TASKS TO CARRY OUT:
A - In the dissenting opinion below, in which state's newspaper did the licensee seek to advertise alcoholic beverage prices?
B - Name every court case cited by title in the dissenting opinion below.

SELECTED TEXT:

───

Court Opinion

ID: 9714808
Source: CourtListenerOpinion
Date Created: 2023-08-26 05:46:06.74641+00
Date Added: 2024-06-11T18:23:28.774487
License: Public Domain

MURRAY, Justice,
dissenting.
It is not my belief that the Supreme Court’s dismissal of Queensgate Investment Co. v. Liquor Control Commission, 69 Ohio St.2d 361, 433 N.E.2d 138 (1982), for want of a substantial federal question controls the ease at bar. For this reason, I maintain my position espoused in Rhode Island Liquor Stores Association v. The Evening Call, 497 A.2d 331 (R.I.1985), that it is incumbent upon the party seeking to suppress truthful and nonmisleading commercial speech to justify that suppression. In the instant case, as in the Evening Call case, there has been no showing that the suppression of speech furthers a substantial interest of the State of Rhode Island. I must therefore respectfully dissent from the majority opinion.
Queensgate involved an Ohio Liquor Control Commission regulation which expressly stated that “[advertising may include the retail price of the original container or packages” of alcoholic beverages. Queensgate Investment Co., 69 Ohio St.2d at 362 n. 1, 433 N.E.2d at 139 n. 1. What was prohibited by the Queensgate regulation was the advertisement of prices of individual drinks, served opened and for consumption on the premises. This more narrowly drawn restriction on commercial speech is easily distinguished from § 3-8-7, which is a ban on any advertisement of price. Further, the licensee in the instant case sought to advertise prices of alcoholic beverages in a Connecticut newspaper, not a Rhode Island newspaper. In contrast, the advertisement in Queensgate was circulated within the State of Ohio. It appears to me that all would agree that Rhode Island has no substantial interest in protecting Connecticut citizens against the *739evils of intemperance, especially where the Connecticut Legislature has not seen fit to do so by restricting price advertisements of alcholic beverages. Rhode Island’s police powers do not reach beyond its borders. Bigelow v. Virginia, 421 U.S. 809, 827-28, 95 S.Ct. 2222, 2235, 44 L.Ed.2d 600, 615 (1975). It is patent that any interest it asserts outside those borders is entitled to little, if any, weight. Id.

───

DATA SUPPLIED:

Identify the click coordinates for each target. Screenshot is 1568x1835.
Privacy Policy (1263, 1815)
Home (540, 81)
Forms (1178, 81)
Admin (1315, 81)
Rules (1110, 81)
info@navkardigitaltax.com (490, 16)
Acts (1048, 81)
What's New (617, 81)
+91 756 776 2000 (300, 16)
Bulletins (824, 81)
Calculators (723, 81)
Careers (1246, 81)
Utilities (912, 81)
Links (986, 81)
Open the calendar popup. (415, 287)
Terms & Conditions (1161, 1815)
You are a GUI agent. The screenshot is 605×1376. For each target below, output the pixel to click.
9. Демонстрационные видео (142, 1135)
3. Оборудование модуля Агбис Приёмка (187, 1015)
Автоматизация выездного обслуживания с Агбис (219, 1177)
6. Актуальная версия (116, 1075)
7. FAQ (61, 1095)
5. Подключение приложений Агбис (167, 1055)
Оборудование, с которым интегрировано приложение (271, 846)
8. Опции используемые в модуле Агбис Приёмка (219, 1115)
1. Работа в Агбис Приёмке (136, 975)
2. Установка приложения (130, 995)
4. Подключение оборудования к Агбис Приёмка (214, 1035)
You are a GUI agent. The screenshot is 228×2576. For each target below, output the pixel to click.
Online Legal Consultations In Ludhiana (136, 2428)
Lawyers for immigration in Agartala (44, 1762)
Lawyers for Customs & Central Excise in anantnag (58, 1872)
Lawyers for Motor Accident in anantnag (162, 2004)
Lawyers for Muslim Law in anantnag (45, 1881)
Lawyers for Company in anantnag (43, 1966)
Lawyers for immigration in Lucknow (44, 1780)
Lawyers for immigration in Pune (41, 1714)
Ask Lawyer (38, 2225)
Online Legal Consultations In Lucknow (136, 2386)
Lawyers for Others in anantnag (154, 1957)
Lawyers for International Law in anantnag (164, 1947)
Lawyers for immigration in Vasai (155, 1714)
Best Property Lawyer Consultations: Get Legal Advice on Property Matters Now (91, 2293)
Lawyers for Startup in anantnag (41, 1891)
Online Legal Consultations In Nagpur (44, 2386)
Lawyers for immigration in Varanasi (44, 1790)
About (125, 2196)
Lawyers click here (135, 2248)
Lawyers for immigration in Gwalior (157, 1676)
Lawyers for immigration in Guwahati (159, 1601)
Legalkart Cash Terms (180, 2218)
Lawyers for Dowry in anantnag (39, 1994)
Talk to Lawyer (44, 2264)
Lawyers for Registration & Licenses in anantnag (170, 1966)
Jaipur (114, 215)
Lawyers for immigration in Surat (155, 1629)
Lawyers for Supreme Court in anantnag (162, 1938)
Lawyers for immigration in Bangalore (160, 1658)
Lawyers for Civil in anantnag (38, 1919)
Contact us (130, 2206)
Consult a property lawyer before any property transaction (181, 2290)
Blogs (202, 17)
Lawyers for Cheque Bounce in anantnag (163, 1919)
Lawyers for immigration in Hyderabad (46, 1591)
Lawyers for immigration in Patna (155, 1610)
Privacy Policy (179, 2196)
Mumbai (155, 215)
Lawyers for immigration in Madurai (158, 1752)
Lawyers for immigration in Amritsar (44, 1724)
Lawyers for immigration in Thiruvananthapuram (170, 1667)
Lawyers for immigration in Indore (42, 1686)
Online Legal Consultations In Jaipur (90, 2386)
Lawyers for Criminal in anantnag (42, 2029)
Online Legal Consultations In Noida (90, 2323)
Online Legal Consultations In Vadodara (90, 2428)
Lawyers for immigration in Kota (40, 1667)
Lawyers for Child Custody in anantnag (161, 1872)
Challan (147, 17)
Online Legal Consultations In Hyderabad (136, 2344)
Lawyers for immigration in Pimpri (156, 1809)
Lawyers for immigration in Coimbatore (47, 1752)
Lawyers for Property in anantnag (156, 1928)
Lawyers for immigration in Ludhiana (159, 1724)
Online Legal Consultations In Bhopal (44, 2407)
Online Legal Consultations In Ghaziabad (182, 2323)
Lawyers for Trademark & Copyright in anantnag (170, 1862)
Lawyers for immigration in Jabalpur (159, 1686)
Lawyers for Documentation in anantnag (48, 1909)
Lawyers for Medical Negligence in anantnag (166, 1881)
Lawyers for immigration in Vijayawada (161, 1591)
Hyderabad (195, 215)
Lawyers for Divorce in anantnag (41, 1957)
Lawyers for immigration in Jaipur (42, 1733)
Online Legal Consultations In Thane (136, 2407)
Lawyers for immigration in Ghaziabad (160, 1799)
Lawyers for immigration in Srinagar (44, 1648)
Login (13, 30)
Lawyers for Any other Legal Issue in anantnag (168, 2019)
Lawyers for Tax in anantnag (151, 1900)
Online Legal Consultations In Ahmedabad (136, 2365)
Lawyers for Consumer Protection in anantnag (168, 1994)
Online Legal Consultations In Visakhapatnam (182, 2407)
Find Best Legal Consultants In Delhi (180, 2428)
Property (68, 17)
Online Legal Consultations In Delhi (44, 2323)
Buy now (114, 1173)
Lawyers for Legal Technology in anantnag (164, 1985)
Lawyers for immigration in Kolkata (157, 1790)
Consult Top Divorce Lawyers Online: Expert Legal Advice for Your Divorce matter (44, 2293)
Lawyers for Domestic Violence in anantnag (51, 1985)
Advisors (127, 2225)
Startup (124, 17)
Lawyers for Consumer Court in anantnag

───

TASK ANSWERS:
A - A Connecticut newspaper.

B -
- Queensgate Investment Co. v. Liquor Control Commission
- Rhode Island Liquor Stores Association v. The Evening Call
- Bigelow v. Virginia